Wanneer het gras écht groener is: hoe bedrijven talent behouden

Uit recent onderzoek blijkt dat bijna de helft van de werkgevers geen hoger verloop heeft dan in voorgaande jaren. Wat doen zij beter in het vasthouden van hun talent? Want het aantrekken en aannemen van talent is belangrijk, maar het is zeker zo belangrijk, zo niet belangrijker, dat bedrijven tijd en energie besteden aan het behouden van talent als het eenmaal binnen is.

In het recente onderzoek van McKinsey naar de ‘Great Attrition’ zei 53% van de werkgevers dat ze een groter vrijwillig verloop ervaren dan in voorgaande jaren, en 64% van de werkgevers verwacht dat dit probleem zal aanhouden of verergeren.
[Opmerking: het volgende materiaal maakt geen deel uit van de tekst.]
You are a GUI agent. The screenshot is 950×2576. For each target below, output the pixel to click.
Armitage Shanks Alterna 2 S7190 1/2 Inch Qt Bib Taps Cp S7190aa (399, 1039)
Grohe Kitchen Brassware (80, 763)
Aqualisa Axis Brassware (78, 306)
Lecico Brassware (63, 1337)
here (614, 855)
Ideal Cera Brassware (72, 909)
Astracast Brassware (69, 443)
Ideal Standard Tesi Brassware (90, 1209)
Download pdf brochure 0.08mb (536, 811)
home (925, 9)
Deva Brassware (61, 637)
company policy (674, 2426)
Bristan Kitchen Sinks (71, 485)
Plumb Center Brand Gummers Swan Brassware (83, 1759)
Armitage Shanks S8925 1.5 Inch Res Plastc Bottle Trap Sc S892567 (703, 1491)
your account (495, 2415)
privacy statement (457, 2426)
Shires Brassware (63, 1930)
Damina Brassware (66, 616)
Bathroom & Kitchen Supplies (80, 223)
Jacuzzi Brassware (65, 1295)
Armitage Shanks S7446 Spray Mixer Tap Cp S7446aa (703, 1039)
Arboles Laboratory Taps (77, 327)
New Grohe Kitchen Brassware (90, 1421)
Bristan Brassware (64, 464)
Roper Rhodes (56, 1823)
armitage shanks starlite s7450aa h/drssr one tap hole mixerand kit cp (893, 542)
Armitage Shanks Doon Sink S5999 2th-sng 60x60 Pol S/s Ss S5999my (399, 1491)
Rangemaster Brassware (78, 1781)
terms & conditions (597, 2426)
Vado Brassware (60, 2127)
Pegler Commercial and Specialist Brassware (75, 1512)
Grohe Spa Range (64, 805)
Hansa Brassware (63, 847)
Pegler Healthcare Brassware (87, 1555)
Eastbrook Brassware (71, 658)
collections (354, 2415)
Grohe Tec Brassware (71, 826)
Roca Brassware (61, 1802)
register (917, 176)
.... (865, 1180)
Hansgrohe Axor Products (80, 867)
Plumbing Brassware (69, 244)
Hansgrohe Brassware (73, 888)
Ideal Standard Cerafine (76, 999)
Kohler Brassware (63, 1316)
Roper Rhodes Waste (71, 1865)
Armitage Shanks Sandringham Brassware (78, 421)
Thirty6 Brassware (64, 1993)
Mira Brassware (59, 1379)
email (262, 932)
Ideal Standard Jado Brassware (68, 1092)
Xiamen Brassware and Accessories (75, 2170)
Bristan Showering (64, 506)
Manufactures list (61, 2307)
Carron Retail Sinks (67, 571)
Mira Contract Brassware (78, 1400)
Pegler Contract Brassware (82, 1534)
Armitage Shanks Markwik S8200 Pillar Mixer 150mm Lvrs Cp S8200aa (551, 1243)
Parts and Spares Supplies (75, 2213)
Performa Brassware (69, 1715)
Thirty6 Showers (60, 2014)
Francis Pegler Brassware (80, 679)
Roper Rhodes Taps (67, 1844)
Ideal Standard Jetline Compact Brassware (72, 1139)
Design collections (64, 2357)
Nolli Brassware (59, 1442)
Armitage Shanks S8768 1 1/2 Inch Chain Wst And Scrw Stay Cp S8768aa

Hoewel deze cijfers hoger zijn dan in de afgelopen jaren, laten ze ook zien dat de andere helft van de werkgevers geen groter verloop ervaart en meer dan een derde gelooft niet dat het verloop zal verergeren. Dit roept de vraag op: wat doen deze werkgevers dan anders om hun talent vast te houden?

Om tot een antwoord te komen heeft McKinsey een reeks analyses, enquêtes en interviews uitgevoerd met werknemers in verschillende sectoren en functies, van vrachtwagen- chauffeurs tot verkopers, om te begrijpen welke factoren het meest direct van invloed waren op retentie (behoud). Hoewel de dimensies die er het meest toe deden in de werknemerspopulaties verschilden, vielen vier veelvoorkomende thema's op bij organisaties die het meest effectief waren in het behouden van hun talent:

  1. Ze geven medewerkers energie door zinvol werk. Werknemers die het meest geneigd zijn om bij een organisatie te blijven, zijn degenen die consequent zin en plezier in hun werk vinden. Toen een groep vrachtwagenchauffeurs werd gevraagd waarom ze in hun huidige functie blijven, antwoordde een chauffeur: "Ik hou van autorijden, en deze baan stelt me ​​in staat om dat te doen, te reizen en nieuwe mensen te ontmoeten." Het hebben van een gevoel van betekenis zorgt voor meer tevreden en uiteindelijk gelukkiger medewerkers.
  2. Ze investeren vroeg in de ontwikkeling van relaties met collega’s en managers. Werknemers die een sterke relatie met zowel hun collega’s als hun managers rapporteerden, waren meer geneigd om bij hun huidige bedrijf te blijven. Een geavanceerd industrieel bedrijf ontdekte dat fabrieken met hoge leiderschapsscores ook hogere retentiepercentages zagen bij medewerkers. In fabrieken met een lagere retentie onthulden werknemers gespannen relaties tussen leiders en collega's.
  3. Ze bevorderen een ontwikkelingscultuur. Werknemers die het gevoel hebben dat ze kansen hebben om te groeien en zich te ontwikkelen, gaven aan dat ze eerder zouden blijven. Toen een verkooporganisatie een mentorprogramma implementeerde dat medewerkers hielp bij hun loopbaantraject, zagen ze een stijging met dubbele cijfers in het retentiepercentage van verkopers.
  4. Ze motiveren met niet-financiële prikkels. Hoewel het salaris niet verrassend naar voren kwam als een belangrijke drijvende kracht achter het behoud, bleken niet-financiële beloningen en erkenning van cruciaal belang te zijn. Bij een internationaal distributiebedrijf merkten operators op dat gebrek aan waardering een van de belangrijkste redenen was waarom mensen de organisatie verlieten. "We moeten erkend worden voor ons werk", zei een medewerker. "Als dit niet gebeurt, voelen we ons ondergewaardeerd en gedemotiveerd."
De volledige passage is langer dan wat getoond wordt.